В наши притихшие, нищие дома они входили, как в разбойничьи притоны, как в хазу, как в тайные лаборатории, где карбонарии в масках изготовляют динамит и собираются оказать вооруженное сопротивление. К нам они вошли в ночь с тринадцатого на четырнадцатое мая 1934 года.
Проверив документы, предъявив ордер и убедившись, что сопротивления не будет, приступили к обыску. Бродский грузно опустился в кресло и застыл. Огромный, похожий на деревянную скульптуру какого-то чересчур дикого народа, он сидел и сопел, сопел и храпел, храпел и сидел. Вид у него был злой и обиженный. Я случайно к нему с чем-то обратилась, попросила, кажется, найти на полках книги, чтобы дать с собой О. М., но он отругнулся: «Пускай Мандельштам сам ищет», — и снова засопел. Под утро, когда мы уже свободно ходили по комнатам и усталые чекисты даже не скашивали нам вслед глаза, Бродский вдруг очнулся, поднял, как школьник, руку и попросил разрешения выйти в уборную. Чин, распоряжавшийся обыском, насмешливо на него поглядел: «Можете идти домой», — сказал он. «Что?» — удивленно переспросил Бродский. «Домой», — повторил чекист и отвернулся.

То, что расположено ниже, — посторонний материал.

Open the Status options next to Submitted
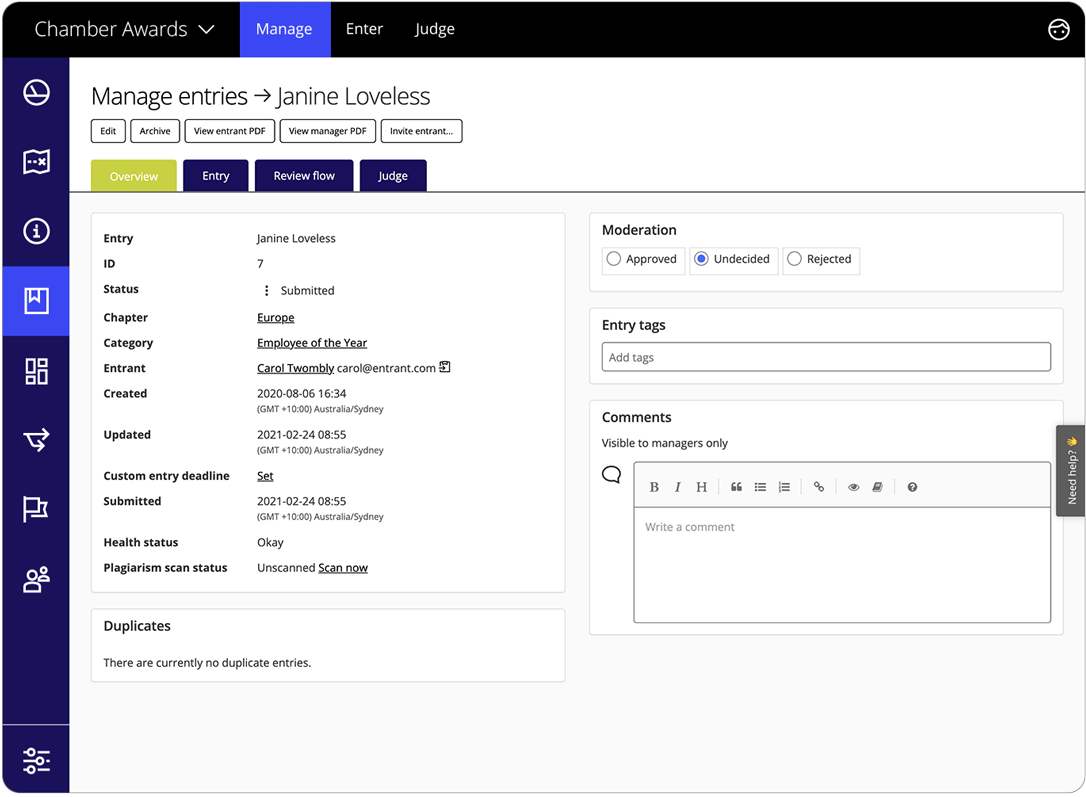Screen dimensions: 1086x797 265,289
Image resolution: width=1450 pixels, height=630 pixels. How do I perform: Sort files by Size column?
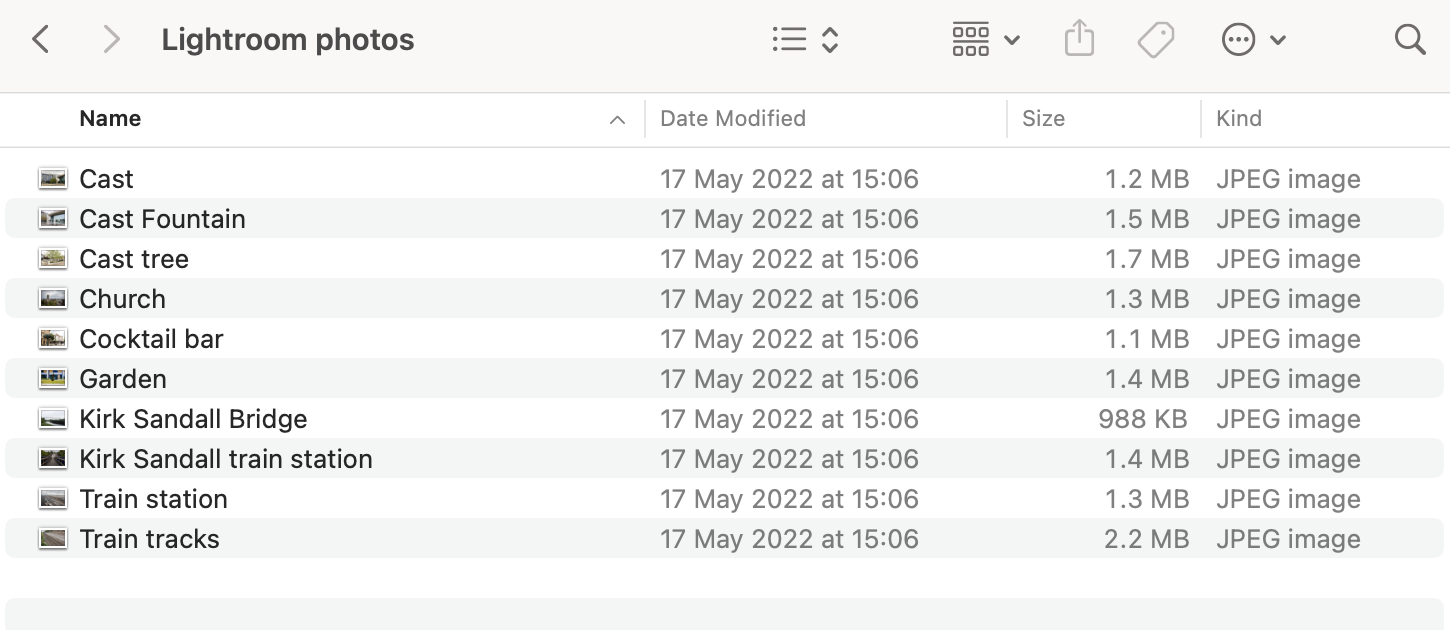[x=1043, y=119]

Чины презирали своих штатских помощников, а Бродский был, вероятно, к нам подсажен, чтобы мы, услыхав стук, не успели уничтожить каких-нибудь рукописей.
Выемка
О. М. часто повторял хлебниковские строчки [4]: «Участок великая вещь! Это место свидания меня и государства…» Но эта форма встречи чересчур невинна — ведь Хлебников рассказал о заурядной проверке документов у подозрительного бродяги, то есть о почти классических отношениях государства и поэта. Наше свидание с государством происходило по другому и более высокому рангу.

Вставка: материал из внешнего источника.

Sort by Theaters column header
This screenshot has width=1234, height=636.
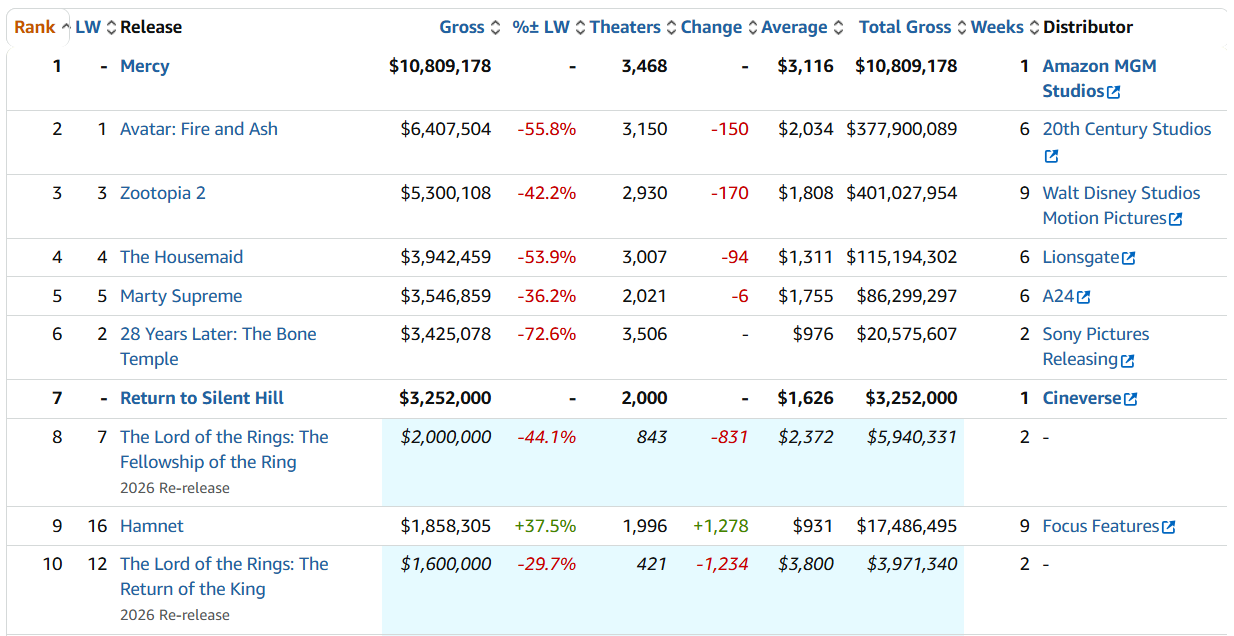pyautogui.click(x=625, y=27)
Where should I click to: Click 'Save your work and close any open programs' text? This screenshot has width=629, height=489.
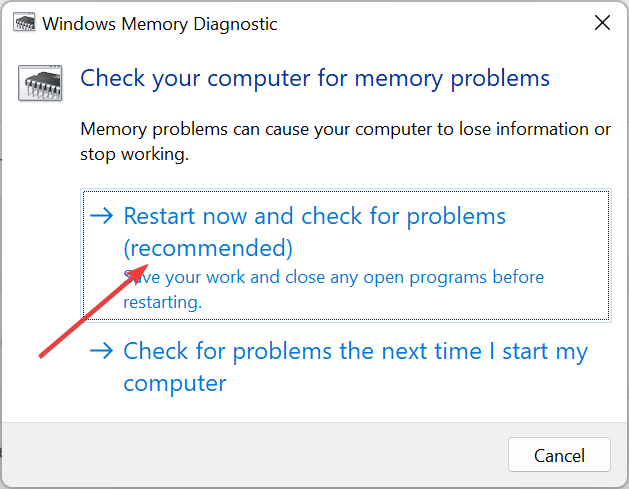333,277
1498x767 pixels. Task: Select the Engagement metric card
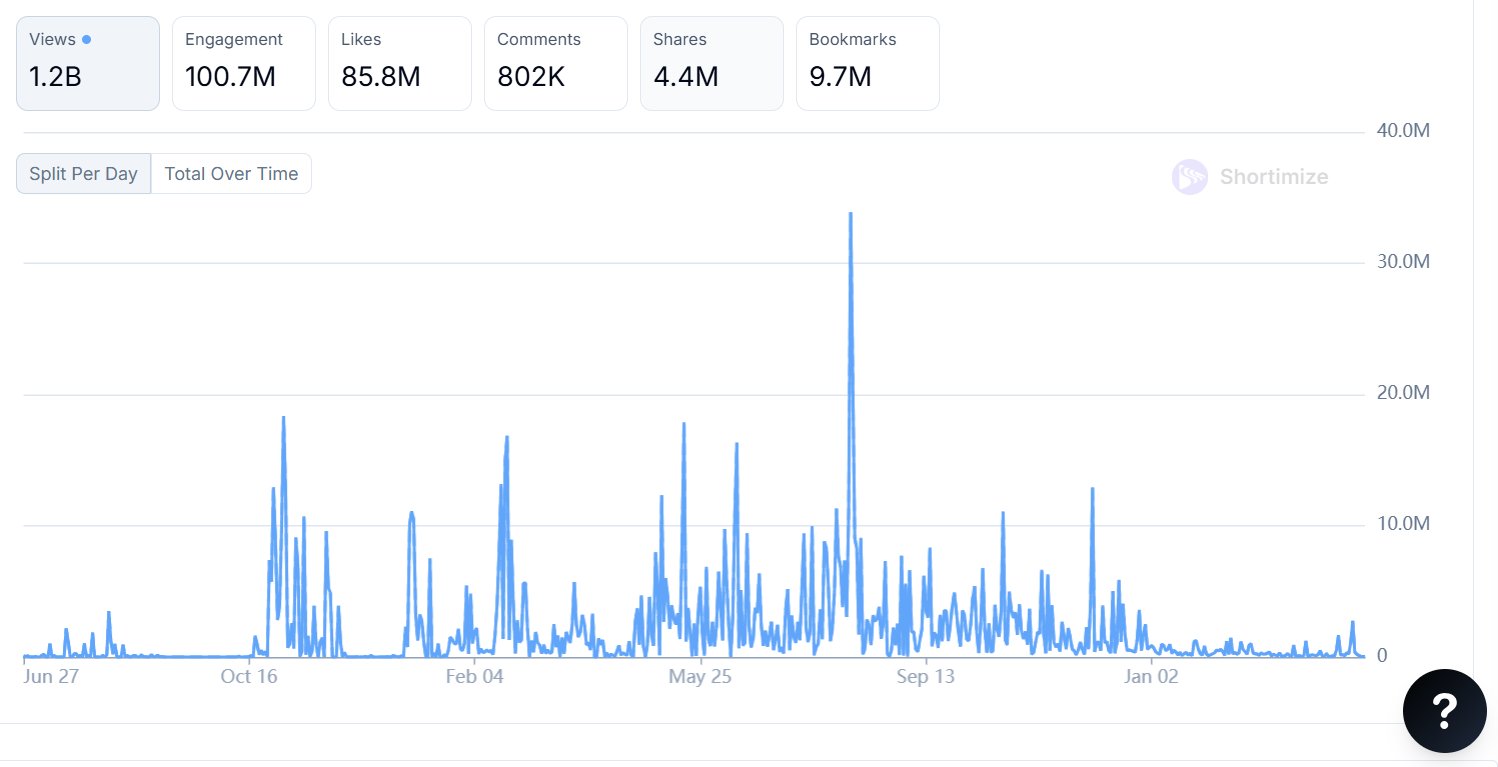pos(244,63)
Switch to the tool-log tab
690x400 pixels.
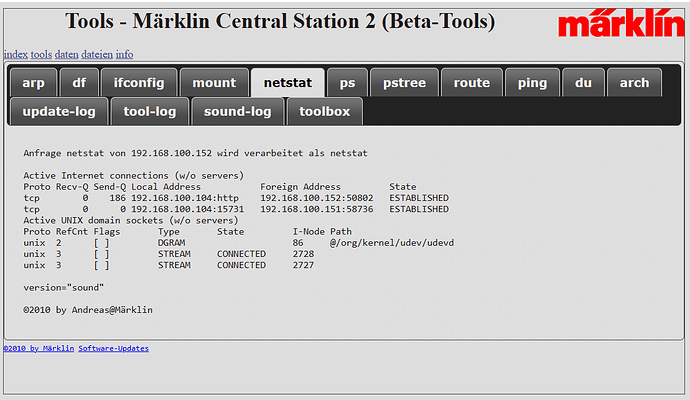point(150,111)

Незваные гости, действуя по строгому ритуалу, сразу, без сговора, распределили между собой роли. Всего их было пятеро — трое агентов и двое понятых. Понятые развалились на стульях в передней и задремали. Через три года — в тридцать седьмом — они, наверное, храпели от усталости. Какая хартия обеспечила нам право на присутствие понятых при обыске и аресте? Кто из нас еще помнит, что именно эта сонливая парочка понятых обеспечивает гражданам общественный контроль над законностью ареста: ведь ни один человек не исчезал у нас во тьме и мраке без ордера и понятых. В этом наша дань правовым понятиям прошлых веков.
Присутствовать при аресте в качестве общественного контроля стало у нас почти профессией. В каждом большом доме для этого будили одних и тех же заранее намеченных людей, а в провинции двое понятых обслуживали целую улицу или квартал. Они жили двойной жизнью: днем числились служащими домоуправления — слесарями, дворниками, водопроводчиками — не потому ли у нас всегда текут краны? — а по ночам в случае надобности торчали до утра в чужих квартирах. На их содержание шла часть нашей квартирной платы — это ведь тоже расходы по содержанию дома. А как расценивалась их ночная работа, мне знать не дано.
Старший из агентов занялся сундучком с архивом, а двое младших обыском. Тупость их работы бросалась в глаза.
Действовали они по инструкции, то есть искали там, где, как принято думать, хитрецы прячут тайные документы и рукописи. Они перетряхивали одну за другой книги, заглядывали под корешок, портили надрезами переплеты, интересовались потайными — кто не знает этих тайн? — ящиками в столах, топтались вокруг карманов и кроватей. Запрятать бы рукопись в любую кастрюлю, она бы там пролежала до скончания века. Или еще лучше просто положить на обеденный стол…
Из двух младших я запомнила одного — молодого, ухмыляющегося, толсторожего. Он перебирал книги, умиляясь старым переплетам, и уговаривал нас поменьше курить. Вместо вредного табака он предлагал леденцы в жестянке, которую вынимал из кармана форменных брюк. Сейчас один мой добрый знакомый, писатель, деятель ССП, усиленно собирает книги, хвастается старыми переплетами и букинистическими находками — Саша Черный и Северянин в первоизданиях — и все предлагает мне леденец из жестяной коробочки, хранящейся в кармане отличных узеньких брюк, сделанных на заказ в самом закрытом литературном ателье. Этот писатель в тридцатых годах занимал какое-то скромное место в органах, а потом благополучно спланировал в литературу. И эти два образа — пожилого писателя конца пятидесятых годов и юного агента тридцатых — сливаются у меня в один. Мне кажется, что молодой любитель леденцов переменил профессию, вышел в люди, ходит в штатском, решает нравственные проблемы, как полагается писателю, и продолжает угощать меня из той же коробочки.